Extract:
- - - -
We Should Build Homes In Kakaako Makai - Honolulu Civil Beat


About the Author

Samuel Wilder King II

Samuel Wilder King II is a 2013 graduate of the University of Hawaii's William S. Richardson School of Law, where he was an East West Center Graduate Degree Fellow and earned a professional certificate in urban planning. He graduated from Georgetown University in 2006 and Punahou in 2002. He is a practicing attorney in Honolulu.


In a recent article, Sylvia Hussey, CEO of the Office of Hawaiian Affairs, argued that OHA should be allowed to build high-rise residential towers in Kakaako Makai. To further this goal, she asked for support of Senate Bill 1334.

I agree that OHA should be able to build high-rise residential buildings in Kakaako Makai, but not because Hawaiians are some kind of separate political class that deserves the right to decide how to use land that is somehow exclusively ours. I support OHA’s right to build homes in Kakaako Makai because that is what is best for the people of Honolulu and the state of Hawaii.
- - - -
Please answer these questions about the Kakaako Makai article:
(a) In what year did the author graduate from Georgetown University?
(b) What position does Sylvia Hussey hold?
(c) Which bill did Sylvia Hussey ask readers to support?
Rely only on the Kakaako Makai article, with no outside sources.

Given data:
- - - -
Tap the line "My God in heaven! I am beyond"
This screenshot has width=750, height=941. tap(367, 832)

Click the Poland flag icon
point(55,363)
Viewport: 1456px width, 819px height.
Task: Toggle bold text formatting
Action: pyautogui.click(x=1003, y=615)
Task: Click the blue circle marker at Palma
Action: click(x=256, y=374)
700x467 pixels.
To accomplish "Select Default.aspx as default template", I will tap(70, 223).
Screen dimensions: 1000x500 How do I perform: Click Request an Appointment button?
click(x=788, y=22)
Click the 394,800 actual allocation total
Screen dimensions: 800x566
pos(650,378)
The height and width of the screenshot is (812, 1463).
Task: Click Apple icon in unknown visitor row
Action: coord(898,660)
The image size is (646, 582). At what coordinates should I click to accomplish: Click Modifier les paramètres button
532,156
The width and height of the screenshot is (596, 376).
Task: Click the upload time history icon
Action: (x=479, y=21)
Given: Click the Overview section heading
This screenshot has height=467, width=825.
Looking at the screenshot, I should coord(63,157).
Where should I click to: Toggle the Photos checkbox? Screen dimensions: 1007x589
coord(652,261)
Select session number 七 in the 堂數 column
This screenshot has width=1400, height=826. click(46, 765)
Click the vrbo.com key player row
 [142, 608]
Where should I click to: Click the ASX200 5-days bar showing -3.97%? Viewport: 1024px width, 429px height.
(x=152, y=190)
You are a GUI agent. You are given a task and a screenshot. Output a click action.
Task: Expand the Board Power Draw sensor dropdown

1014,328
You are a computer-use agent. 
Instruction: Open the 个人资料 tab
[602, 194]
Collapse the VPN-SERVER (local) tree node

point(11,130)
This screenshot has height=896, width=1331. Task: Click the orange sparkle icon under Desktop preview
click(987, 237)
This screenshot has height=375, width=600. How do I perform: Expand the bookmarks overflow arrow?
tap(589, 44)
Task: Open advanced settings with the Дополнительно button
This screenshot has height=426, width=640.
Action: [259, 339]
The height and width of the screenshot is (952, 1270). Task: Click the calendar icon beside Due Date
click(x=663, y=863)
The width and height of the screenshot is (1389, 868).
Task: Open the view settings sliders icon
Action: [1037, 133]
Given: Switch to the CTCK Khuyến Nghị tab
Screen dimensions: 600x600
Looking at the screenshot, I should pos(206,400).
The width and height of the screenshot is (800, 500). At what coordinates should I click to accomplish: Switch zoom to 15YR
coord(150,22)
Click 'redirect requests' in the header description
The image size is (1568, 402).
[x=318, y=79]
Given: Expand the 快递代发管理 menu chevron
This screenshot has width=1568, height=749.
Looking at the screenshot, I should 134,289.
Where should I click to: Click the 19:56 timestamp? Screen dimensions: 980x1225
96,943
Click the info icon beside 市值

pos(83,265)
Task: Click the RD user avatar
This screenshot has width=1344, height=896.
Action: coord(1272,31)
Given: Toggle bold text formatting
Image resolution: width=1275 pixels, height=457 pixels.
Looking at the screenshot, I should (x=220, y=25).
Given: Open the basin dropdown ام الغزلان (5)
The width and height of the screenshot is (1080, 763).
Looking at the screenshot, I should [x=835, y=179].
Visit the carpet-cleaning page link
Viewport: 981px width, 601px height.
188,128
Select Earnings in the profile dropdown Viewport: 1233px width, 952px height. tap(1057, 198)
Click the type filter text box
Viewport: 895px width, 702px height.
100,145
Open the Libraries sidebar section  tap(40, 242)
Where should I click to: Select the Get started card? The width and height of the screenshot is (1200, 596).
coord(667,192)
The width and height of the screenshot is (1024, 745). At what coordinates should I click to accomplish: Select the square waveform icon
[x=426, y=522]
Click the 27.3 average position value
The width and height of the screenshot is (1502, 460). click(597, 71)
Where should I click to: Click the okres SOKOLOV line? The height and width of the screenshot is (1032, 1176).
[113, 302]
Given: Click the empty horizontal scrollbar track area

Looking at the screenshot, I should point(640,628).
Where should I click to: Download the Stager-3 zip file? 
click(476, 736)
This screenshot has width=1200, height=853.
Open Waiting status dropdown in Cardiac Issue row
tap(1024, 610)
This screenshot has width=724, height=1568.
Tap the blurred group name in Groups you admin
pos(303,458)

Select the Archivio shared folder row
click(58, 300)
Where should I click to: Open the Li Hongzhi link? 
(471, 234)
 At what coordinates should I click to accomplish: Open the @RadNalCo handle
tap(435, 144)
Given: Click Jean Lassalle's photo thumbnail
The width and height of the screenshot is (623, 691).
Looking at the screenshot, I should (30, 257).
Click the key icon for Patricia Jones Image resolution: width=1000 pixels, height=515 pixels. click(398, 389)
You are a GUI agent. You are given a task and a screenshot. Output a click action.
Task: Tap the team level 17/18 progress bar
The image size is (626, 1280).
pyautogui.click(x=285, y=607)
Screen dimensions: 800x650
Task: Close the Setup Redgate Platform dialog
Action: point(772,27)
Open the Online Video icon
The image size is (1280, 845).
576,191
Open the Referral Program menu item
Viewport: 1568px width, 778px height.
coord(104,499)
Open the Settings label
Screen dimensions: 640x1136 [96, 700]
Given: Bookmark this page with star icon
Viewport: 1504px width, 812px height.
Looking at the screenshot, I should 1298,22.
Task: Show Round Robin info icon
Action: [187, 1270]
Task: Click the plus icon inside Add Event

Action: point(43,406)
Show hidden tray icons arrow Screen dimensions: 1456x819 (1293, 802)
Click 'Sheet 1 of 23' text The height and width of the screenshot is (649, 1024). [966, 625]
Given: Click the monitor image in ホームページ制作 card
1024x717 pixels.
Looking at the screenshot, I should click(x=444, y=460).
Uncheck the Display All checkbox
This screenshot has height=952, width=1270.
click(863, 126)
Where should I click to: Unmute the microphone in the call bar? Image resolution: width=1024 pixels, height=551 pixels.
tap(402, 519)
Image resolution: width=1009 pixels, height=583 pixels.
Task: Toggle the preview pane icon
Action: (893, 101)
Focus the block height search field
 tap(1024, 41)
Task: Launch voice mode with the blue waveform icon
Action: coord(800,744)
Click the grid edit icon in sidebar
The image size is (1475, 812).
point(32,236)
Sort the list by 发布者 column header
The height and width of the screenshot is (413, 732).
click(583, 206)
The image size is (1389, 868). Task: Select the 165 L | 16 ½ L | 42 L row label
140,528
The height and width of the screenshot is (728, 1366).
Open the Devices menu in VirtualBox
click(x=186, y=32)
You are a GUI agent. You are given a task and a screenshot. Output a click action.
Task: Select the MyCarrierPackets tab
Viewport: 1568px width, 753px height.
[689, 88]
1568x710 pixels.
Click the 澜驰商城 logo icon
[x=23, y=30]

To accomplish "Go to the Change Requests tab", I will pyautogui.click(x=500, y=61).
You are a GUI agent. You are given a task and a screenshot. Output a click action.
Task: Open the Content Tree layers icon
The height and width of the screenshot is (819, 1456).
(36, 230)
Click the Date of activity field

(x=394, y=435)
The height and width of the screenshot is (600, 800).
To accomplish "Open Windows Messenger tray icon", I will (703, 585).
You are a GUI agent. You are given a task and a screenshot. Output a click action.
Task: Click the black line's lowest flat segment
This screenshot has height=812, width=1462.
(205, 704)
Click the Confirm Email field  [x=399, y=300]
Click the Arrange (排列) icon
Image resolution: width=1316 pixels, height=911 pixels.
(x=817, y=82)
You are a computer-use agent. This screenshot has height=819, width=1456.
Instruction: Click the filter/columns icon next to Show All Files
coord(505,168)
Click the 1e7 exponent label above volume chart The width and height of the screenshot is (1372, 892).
- - - -
Answer to this problem:
(a) 2006
(b) CEO of the Office of Hawaiian Affairs
(c) Senate Bill 1334